* Listed entries:
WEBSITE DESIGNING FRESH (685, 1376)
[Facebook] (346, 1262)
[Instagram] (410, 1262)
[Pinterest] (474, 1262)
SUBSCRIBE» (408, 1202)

* Aim of the task: Write out the material exactly as given.

* Expected output:
WEBSITE DESIGNING FRESH (685, 1376)
[Facebook] (346, 1262)
[Instagram] (410, 1262)
[Pinterest] (474, 1262)
SUBSCRIBE» (408, 1202)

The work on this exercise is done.